It is almost as though there is too much that has happened to even report an update of sorts. I am a high school graduate, officially. It doesn't feel different. It doesn't bring tears to my eyes. It doesn't make me feel any more mature than I did before. If anything, it gives me strength to progress forward in life and tackle my next adventure with a forceful ardor: college. I am so incredibly ready. It's slightly ridiculous how prepared I feel for Oglethorpe next year. I am going to grow in ways previously unfathomable and learn in capacities previously not granted. Everything is oh so wonderful.
Now, I'm not the biggest fan of summer heat; however, the last week or so has been immensely monumental within my short yet vibrant life. I am so incredibly in love with a boy who truly and literally completes my soul. We have become so close in such an abrupt amount of time, but it feels more than appropriate or appreciated. It feels so...perfect. For a moment it caught me off guard and frightened my nerves slightly, but letting him in, letting him see who I truly am and having him love me for it has given me more than new found confidence; it has given me more of a reason to live than ever before. I never knew I was entitled to feel this way and have those feelings reciprocated in any manner. I never knew I could completely let myself go and learn to love someone as much as, if not more than, myself. I would do anything to have these emotions flood my body and never leave, even if they exist in simple memories- I could feel this way forever. I could love this boy forever.
The sun was finally fading. As is custom on a mid-June, summer evening, it made a valiant attempt at shining throughout the night, subsequently putting the moon out of a job and leaving those awaiting the stars arrival rather disappointed. And then those familiar and golden hues began to graze the sky ever so lightly, and the glowing, red ball of fire fell beneath the trees and over the horizon to warn the others of a new day, and we- we were left with nightfall.
So we made our way to the golf course, a blanket and ice cream at our disposal. There was a small opening between the trees that caught our struggling eyes, and we proceeded to lay the blanket down among the singing crickets and dancing fireflies: a symphony of nature.
"I have always loved fireflies," I said, "They're the closest I have ever come to real magic."

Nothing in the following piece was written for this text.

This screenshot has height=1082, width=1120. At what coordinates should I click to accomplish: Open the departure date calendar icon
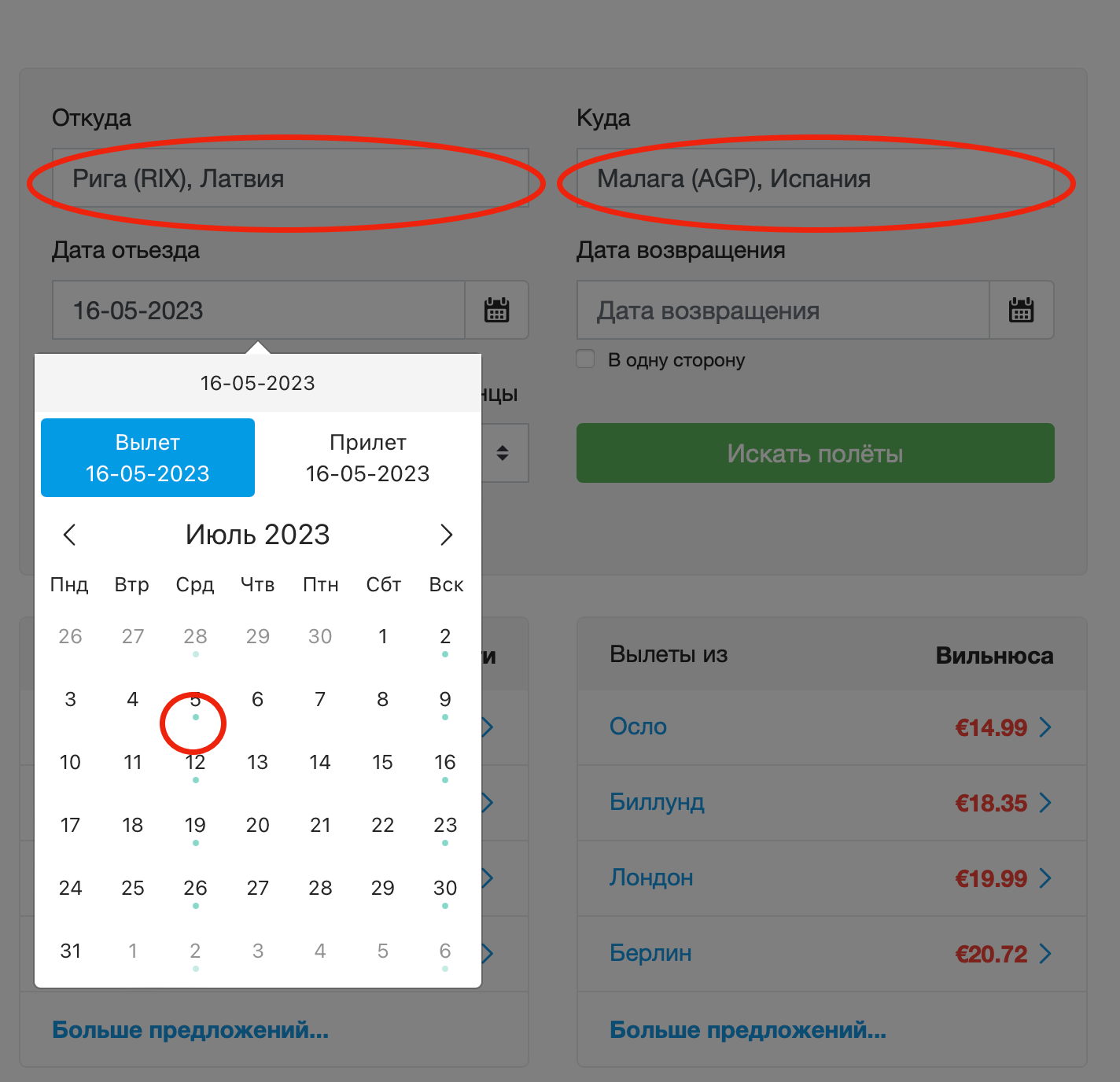coord(496,310)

We layed down beside one another and continued to search eachother's souls for one more thing to adore. Talk of music and books and memories joined the harmonizing crickets, and we couldn't stop smiling. But they were sincere smiles- the kind where you know it was you and only you who caused such a sign of happiness. They were the type of smiles that graze the mouth only after something genuinely makes your heart beat faster and your eyes cease blinking because you don't want to miss a second.
"Lydia, let's make music together," he said in his soft and reserved voice, "Like Sonny and Cher."
And my reply?
"Absolutely."
I sat up, and he followed by kissing my shoulder and saying: "I love you. So much." And I honestly believed in those moments that I could never be so happy again.
But I am. Every second I am in his presence- I am that happy.
2 comments:
smiling) That's so sweet and lyrical... Joel seems like an awesome dude. You should post more pictures. You should take more pictures. You should decorate your dorm room with your pictures and writings... Thanks again for yesterday. It was what I needed to regain my focus and to clear my mind.
I will be sure to put up more picture ASAP! Just for you :) And he truly is incredible. Getting the gang back together was definitely what everyone needed. We miss you.